---- DATA SECTION

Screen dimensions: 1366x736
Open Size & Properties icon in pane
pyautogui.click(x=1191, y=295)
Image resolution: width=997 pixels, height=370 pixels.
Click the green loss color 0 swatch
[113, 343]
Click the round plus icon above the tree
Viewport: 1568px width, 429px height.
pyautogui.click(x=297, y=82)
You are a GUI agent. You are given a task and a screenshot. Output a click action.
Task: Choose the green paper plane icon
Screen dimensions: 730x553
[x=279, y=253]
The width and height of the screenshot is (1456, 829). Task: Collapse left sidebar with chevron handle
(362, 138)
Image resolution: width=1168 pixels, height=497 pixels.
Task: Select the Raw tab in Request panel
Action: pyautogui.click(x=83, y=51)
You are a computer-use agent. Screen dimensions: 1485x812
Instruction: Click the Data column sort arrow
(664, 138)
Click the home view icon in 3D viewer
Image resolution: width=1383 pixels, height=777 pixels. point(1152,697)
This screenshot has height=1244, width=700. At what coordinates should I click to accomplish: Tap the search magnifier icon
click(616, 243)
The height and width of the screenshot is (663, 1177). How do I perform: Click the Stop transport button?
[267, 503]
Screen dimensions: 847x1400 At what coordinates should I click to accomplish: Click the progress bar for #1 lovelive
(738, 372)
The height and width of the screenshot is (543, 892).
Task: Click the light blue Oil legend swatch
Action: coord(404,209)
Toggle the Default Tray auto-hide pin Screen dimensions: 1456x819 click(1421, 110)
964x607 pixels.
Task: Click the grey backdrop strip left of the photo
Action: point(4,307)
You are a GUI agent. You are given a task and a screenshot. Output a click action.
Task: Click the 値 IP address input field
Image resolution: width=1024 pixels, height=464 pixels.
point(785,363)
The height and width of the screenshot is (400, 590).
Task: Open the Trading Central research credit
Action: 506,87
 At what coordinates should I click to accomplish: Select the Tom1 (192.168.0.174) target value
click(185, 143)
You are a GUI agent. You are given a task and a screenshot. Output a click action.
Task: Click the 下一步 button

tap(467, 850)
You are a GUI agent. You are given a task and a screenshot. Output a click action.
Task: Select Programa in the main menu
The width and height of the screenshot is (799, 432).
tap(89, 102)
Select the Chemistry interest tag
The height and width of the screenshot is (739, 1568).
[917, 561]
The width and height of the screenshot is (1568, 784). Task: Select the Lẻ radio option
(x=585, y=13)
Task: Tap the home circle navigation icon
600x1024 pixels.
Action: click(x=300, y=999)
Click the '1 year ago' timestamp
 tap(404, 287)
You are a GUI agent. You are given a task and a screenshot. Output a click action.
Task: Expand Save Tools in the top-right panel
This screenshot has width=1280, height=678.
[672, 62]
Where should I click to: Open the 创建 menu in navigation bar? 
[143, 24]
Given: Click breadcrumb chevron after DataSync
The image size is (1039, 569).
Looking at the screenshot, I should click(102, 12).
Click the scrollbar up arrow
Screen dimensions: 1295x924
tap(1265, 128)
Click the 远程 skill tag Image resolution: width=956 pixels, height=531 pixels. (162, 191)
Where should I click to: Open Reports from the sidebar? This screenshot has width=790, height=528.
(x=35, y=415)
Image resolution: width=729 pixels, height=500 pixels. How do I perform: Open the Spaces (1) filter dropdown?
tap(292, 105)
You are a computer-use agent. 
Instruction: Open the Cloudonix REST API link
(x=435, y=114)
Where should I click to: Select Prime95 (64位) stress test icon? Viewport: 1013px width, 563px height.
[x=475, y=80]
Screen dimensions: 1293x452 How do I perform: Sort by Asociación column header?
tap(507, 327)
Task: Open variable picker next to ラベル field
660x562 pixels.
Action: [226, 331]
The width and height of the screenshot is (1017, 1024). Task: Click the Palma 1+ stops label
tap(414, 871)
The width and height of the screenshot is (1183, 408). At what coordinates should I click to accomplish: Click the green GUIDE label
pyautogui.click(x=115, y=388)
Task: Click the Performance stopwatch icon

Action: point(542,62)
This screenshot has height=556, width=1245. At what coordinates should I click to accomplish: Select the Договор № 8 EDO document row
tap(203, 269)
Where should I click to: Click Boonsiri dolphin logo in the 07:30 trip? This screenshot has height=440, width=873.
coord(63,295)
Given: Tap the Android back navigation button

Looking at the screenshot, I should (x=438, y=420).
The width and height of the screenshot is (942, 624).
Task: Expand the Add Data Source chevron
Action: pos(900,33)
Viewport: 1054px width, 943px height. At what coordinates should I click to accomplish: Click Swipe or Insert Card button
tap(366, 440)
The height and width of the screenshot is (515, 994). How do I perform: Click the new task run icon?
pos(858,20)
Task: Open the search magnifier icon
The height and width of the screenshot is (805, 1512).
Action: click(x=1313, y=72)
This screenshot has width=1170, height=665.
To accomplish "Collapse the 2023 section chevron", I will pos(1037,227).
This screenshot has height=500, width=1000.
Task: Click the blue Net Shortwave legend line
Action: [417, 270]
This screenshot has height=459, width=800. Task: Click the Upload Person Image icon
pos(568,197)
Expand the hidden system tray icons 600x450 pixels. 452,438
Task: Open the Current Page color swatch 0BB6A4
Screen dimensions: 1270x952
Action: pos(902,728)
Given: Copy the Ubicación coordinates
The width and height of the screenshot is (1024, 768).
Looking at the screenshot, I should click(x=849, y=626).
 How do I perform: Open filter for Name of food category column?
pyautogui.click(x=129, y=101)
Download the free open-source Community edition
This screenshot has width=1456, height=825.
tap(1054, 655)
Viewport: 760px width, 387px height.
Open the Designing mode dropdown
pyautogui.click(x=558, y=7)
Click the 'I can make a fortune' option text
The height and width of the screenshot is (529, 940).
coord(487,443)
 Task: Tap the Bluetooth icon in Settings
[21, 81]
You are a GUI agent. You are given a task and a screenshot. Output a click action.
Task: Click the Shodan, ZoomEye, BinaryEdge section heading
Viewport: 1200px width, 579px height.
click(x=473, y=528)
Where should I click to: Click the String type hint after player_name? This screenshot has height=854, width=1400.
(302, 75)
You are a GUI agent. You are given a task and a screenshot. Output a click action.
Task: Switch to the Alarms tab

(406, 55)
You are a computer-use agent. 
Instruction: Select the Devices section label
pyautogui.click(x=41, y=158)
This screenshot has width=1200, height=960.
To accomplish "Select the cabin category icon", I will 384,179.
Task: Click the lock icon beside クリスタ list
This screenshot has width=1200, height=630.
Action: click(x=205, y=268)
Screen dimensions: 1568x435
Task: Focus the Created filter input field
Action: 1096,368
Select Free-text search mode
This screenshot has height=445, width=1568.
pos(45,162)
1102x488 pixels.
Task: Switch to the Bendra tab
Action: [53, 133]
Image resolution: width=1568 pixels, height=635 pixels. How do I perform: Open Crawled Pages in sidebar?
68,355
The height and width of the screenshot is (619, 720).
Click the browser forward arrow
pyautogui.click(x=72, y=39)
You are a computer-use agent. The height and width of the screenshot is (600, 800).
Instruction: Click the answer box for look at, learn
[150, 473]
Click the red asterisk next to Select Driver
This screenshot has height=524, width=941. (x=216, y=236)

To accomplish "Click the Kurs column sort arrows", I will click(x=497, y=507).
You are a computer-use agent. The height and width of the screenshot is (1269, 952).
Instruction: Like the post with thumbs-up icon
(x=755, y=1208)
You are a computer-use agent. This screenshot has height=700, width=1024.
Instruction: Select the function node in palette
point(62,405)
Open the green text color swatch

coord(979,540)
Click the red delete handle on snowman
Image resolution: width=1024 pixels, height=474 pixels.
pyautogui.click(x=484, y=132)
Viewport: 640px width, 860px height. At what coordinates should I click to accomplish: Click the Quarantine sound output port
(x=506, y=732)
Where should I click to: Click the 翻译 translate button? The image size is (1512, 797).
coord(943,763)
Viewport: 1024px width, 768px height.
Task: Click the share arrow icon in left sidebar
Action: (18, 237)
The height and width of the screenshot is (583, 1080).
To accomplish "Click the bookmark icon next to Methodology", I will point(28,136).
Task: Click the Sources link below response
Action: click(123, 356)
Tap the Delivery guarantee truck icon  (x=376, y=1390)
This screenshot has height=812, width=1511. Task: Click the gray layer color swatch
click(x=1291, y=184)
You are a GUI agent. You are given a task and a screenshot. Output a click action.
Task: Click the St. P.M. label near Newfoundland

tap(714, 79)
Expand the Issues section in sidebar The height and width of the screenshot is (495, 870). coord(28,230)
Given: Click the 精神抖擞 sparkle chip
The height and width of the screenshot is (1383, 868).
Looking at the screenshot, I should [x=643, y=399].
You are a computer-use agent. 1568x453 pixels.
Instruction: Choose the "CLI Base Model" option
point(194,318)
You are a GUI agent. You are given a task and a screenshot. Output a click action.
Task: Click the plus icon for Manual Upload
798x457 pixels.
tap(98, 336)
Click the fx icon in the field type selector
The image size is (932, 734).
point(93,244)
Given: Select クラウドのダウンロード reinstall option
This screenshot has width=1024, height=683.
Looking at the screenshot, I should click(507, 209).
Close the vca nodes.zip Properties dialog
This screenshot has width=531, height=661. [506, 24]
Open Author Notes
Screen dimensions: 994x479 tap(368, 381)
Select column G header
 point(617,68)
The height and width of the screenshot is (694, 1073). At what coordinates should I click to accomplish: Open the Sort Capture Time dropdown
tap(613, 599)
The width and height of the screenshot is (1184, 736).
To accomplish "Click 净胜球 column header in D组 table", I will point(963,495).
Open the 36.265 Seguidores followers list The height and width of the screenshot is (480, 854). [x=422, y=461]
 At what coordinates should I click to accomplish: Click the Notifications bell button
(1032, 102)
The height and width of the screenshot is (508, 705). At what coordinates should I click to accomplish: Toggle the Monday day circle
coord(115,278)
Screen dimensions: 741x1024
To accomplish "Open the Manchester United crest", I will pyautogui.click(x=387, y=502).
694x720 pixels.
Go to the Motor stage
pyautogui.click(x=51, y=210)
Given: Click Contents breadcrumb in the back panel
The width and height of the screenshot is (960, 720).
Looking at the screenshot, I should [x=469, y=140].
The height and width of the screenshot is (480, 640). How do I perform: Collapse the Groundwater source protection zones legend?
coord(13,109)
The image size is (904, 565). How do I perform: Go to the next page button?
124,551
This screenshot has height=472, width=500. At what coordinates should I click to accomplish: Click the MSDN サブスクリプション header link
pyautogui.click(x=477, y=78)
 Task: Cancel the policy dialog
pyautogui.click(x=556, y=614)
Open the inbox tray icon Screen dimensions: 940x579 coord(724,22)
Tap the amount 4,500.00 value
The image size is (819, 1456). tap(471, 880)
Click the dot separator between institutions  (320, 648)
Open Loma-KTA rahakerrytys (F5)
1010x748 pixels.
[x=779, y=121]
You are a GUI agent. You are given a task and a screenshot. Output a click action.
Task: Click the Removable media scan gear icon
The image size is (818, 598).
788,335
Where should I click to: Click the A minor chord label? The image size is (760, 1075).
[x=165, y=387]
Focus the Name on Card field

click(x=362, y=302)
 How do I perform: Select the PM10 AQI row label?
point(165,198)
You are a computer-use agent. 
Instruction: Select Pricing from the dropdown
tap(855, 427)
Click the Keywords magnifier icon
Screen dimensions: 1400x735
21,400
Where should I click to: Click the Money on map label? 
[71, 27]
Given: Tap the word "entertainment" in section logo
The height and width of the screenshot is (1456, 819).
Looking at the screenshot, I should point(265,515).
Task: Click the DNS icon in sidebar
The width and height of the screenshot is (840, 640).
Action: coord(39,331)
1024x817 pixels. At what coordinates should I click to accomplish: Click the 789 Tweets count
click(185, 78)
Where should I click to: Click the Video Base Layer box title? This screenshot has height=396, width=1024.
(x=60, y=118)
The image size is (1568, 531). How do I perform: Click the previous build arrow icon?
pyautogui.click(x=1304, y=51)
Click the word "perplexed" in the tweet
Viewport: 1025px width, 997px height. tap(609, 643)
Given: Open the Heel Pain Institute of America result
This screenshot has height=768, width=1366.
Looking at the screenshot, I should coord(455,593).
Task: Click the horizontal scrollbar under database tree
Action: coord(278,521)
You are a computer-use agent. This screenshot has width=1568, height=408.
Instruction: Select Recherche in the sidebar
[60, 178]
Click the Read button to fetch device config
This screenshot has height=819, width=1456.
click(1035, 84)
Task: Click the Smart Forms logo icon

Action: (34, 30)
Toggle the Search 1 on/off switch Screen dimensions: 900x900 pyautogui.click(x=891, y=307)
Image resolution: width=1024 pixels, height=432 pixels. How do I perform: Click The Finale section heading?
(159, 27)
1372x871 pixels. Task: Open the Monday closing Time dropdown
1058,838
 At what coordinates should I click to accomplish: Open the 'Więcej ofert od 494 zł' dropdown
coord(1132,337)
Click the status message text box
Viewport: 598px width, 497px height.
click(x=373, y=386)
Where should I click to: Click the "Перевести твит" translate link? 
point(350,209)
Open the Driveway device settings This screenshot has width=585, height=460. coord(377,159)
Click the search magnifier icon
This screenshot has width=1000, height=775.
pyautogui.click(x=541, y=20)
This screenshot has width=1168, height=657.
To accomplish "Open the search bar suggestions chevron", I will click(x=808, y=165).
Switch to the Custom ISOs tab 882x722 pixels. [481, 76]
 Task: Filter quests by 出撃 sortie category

--------

# [ABOUT THIS EXERCISE]
As listed above, the lines from the line with "How do I perform: Select" to the line with "Given: Tap the word" are to be echoed exactly, with both ends included and nothing added.

# [TASK RESULT]
 How do I perform: Select the PM10 AQI row label?
point(165,198)
You are a computer-use agent. 
Instruction: Select Pricing from the dropdown
tap(855, 427)
Click the Keywords magnifier icon
Screen dimensions: 1400x735
21,400
Where should I click to: Click the Money on map label? 
[71, 27]
Given: Tap the word "entertainment" in section logo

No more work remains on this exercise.